# [INSTRUCTIONS TO FOLLOW]
Could you restate, word for word, the line that has "396x223 pixels." and all lines following it through the end of the entries below?

++++ RECORDS FOR THIS TASK

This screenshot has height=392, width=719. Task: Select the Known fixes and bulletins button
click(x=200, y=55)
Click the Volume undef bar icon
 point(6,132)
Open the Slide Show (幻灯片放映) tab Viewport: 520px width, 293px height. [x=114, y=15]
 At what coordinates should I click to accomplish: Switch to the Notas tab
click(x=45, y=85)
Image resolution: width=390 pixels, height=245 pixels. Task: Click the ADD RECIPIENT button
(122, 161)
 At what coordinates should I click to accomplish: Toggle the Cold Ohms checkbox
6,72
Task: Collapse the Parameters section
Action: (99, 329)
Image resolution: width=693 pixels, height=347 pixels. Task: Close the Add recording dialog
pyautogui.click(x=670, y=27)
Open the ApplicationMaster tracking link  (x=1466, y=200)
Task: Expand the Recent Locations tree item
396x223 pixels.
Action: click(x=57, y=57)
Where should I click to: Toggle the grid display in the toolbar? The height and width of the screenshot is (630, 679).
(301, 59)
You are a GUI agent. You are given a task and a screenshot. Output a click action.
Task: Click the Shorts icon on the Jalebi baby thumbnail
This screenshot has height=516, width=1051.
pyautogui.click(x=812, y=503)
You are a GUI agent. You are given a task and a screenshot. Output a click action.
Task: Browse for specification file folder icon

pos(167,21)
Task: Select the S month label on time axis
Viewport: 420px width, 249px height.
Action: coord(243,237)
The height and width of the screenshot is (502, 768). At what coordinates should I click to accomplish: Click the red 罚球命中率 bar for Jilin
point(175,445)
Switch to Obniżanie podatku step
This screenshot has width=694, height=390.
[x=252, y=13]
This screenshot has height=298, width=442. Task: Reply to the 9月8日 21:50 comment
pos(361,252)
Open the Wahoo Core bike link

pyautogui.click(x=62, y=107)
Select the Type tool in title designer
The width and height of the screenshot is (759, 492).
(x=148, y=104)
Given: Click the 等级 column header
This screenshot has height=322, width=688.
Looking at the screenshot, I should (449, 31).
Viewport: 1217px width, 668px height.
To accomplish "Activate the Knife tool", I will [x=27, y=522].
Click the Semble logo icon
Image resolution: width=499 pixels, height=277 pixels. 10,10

++++++++

# [RESPONSE]
396x223 pixels.
Action: click(x=57, y=57)
Where should I click to: Toggle the grid display in the toolbar? The height and width of the screenshot is (630, 679).
(301, 59)
You are a GUI agent. You are given a task and a screenshot. Output a click action.
Task: Click the Shorts icon on the Jalebi baby thumbnail
This screenshot has height=516, width=1051.
pyautogui.click(x=812, y=503)
You are a GUI agent. You are given a task and a screenshot. Output a click action.
Task: Browse for specification file folder icon

pos(167,21)
Task: Select the S month label on time axis
Viewport: 420px width, 249px height.
Action: coord(243,237)
The height and width of the screenshot is (502, 768). At what coordinates should I click to accomplish: Click the red 罚球命中率 bar for Jilin
point(175,445)
Switch to Obniżanie podatku step
This screenshot has width=694, height=390.
[x=252, y=13]
This screenshot has height=298, width=442. Task: Reply to the 9月8日 21:50 comment
pos(361,252)
Open the Wahoo Core bike link

pyautogui.click(x=62, y=107)
Select the Type tool in title designer
The width and height of the screenshot is (759, 492).
(x=148, y=104)
Given: Click the 等级 column header
This screenshot has height=322, width=688.
Looking at the screenshot, I should (449, 31).
Viewport: 1217px width, 668px height.
To accomplish "Activate the Knife tool", I will [x=27, y=522].
Click the Semble logo icon
Image resolution: width=499 pixels, height=277 pixels. 10,10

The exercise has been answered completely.